**What the task requires**
Copy out each line in the listing below where the word "inspector" appears.

......

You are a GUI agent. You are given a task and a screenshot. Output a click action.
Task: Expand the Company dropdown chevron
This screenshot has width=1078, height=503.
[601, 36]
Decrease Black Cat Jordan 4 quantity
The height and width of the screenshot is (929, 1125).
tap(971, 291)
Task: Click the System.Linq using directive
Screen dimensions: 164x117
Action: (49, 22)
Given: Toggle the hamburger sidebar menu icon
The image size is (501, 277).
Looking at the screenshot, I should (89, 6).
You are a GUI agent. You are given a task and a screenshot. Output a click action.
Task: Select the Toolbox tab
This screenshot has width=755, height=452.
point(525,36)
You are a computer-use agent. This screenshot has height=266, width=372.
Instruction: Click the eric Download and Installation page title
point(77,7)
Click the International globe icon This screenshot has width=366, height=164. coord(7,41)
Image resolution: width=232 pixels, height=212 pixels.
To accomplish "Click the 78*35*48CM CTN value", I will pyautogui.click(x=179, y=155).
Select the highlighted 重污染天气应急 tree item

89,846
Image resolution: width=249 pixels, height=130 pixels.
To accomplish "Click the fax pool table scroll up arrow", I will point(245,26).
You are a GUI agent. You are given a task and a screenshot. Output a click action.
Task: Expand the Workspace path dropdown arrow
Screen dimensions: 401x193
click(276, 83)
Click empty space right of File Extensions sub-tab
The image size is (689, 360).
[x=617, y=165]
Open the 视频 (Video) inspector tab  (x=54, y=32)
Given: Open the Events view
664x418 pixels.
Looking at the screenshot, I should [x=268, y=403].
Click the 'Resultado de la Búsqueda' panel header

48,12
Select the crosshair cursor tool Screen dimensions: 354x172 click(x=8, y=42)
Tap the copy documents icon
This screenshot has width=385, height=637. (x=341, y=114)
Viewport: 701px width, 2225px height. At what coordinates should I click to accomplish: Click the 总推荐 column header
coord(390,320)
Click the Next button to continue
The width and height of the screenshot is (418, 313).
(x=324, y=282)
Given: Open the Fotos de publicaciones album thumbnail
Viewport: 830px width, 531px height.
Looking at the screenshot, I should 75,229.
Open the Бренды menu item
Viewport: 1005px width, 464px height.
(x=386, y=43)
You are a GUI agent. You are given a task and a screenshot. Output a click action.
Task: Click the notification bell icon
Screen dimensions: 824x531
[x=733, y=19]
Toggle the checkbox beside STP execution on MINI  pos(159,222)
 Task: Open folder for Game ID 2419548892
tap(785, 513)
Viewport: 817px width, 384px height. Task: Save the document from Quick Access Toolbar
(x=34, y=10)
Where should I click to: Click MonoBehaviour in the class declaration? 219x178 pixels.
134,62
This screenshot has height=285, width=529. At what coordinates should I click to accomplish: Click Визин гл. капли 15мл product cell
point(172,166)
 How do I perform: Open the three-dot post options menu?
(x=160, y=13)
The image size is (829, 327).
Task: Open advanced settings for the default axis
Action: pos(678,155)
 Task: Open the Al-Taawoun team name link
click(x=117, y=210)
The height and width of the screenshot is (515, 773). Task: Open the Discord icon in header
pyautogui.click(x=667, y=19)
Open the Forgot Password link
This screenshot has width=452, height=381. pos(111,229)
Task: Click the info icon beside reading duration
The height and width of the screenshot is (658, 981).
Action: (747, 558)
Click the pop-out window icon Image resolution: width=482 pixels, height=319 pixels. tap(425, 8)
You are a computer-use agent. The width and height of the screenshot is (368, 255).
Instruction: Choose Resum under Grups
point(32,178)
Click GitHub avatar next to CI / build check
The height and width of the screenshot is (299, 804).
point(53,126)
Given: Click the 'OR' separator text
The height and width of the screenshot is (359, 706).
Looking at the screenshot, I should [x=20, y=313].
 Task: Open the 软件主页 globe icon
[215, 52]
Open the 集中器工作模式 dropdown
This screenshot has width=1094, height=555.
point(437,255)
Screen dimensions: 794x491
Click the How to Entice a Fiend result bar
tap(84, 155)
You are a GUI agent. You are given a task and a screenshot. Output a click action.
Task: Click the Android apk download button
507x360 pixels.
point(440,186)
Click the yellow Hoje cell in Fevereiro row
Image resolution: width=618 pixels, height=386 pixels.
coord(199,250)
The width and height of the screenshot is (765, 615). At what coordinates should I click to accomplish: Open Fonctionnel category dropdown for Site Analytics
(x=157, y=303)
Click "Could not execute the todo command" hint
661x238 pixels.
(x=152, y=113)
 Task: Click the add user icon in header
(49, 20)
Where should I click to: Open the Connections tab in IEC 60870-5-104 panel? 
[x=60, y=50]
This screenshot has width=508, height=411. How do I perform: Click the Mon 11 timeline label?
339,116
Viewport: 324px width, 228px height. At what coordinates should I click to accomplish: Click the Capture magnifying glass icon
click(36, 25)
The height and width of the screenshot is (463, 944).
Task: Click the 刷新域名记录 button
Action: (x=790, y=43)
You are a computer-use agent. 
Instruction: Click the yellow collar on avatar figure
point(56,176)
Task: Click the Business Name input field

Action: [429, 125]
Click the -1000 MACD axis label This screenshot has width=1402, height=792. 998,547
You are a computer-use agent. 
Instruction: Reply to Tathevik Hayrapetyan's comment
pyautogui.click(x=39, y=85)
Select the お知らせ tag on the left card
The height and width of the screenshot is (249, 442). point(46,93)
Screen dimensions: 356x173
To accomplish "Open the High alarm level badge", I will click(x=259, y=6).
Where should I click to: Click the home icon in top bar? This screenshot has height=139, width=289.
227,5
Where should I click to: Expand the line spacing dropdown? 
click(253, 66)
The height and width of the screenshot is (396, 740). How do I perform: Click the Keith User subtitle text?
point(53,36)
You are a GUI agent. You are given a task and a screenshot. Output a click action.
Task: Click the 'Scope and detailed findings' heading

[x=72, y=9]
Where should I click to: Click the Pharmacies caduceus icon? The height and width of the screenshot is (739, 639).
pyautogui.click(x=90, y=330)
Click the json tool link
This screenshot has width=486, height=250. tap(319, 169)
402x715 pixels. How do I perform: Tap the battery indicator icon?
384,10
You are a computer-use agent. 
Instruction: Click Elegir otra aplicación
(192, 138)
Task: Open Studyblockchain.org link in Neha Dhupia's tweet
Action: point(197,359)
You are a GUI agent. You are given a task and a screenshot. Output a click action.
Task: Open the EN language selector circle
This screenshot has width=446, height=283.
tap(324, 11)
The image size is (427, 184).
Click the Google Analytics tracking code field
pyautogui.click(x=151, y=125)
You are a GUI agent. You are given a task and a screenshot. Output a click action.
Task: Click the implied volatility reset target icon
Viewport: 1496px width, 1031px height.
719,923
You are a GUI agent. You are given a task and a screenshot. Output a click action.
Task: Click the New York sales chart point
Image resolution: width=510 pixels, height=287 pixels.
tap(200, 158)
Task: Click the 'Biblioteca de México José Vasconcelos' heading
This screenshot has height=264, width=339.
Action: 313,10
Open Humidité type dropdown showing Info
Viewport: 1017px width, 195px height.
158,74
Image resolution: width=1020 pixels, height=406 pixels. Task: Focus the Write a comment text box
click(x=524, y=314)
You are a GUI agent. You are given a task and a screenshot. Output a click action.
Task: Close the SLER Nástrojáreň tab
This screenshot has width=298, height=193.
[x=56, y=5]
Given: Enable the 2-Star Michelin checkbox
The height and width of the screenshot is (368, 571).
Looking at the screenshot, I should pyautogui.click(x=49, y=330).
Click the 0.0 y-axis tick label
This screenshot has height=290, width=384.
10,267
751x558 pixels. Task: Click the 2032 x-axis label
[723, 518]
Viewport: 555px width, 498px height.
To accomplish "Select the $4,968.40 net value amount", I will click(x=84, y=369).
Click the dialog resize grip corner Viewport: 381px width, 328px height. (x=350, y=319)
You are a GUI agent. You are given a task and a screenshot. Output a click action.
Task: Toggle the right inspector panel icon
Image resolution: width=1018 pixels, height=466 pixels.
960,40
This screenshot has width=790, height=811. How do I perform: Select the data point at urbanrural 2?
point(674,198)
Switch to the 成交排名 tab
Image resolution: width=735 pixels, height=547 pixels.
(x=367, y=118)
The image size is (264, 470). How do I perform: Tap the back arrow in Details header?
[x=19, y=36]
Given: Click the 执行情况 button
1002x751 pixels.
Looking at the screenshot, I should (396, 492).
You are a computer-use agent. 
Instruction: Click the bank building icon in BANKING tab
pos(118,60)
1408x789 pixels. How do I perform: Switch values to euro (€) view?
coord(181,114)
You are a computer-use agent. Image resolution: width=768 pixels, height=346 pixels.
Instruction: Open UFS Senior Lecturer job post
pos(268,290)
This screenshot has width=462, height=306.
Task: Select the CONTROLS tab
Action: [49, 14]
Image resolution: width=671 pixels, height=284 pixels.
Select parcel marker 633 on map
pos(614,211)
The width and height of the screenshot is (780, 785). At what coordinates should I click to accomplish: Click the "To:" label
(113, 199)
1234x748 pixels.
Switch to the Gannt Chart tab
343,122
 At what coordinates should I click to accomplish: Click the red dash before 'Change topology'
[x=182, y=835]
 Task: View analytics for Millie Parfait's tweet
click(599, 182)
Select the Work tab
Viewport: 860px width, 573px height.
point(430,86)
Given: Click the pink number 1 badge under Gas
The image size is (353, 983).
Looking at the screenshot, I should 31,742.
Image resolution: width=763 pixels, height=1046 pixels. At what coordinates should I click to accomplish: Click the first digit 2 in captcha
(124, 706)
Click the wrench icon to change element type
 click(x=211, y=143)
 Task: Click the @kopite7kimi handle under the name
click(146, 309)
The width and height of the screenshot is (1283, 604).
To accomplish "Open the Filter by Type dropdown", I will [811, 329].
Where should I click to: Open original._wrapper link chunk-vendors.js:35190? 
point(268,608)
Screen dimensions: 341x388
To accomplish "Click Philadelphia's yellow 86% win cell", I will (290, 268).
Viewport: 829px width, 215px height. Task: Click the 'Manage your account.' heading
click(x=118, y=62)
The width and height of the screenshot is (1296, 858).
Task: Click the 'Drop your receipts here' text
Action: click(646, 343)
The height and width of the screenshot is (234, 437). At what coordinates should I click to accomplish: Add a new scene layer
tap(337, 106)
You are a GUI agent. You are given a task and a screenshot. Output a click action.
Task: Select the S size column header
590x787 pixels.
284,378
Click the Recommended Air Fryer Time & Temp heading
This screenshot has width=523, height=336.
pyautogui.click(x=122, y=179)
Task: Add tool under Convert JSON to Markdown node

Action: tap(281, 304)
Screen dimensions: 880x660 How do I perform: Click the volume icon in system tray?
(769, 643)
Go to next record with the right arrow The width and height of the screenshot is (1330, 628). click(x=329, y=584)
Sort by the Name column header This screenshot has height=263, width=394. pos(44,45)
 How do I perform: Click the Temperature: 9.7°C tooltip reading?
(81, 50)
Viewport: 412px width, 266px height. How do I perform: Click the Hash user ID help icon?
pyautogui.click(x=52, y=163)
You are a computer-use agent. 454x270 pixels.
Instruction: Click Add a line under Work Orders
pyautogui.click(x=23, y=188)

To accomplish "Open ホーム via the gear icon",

......

**Solution for this problem**
Open the 视频 (Video) inspector tab  (x=54, y=32)
Task: Toggle the right inspector panel icon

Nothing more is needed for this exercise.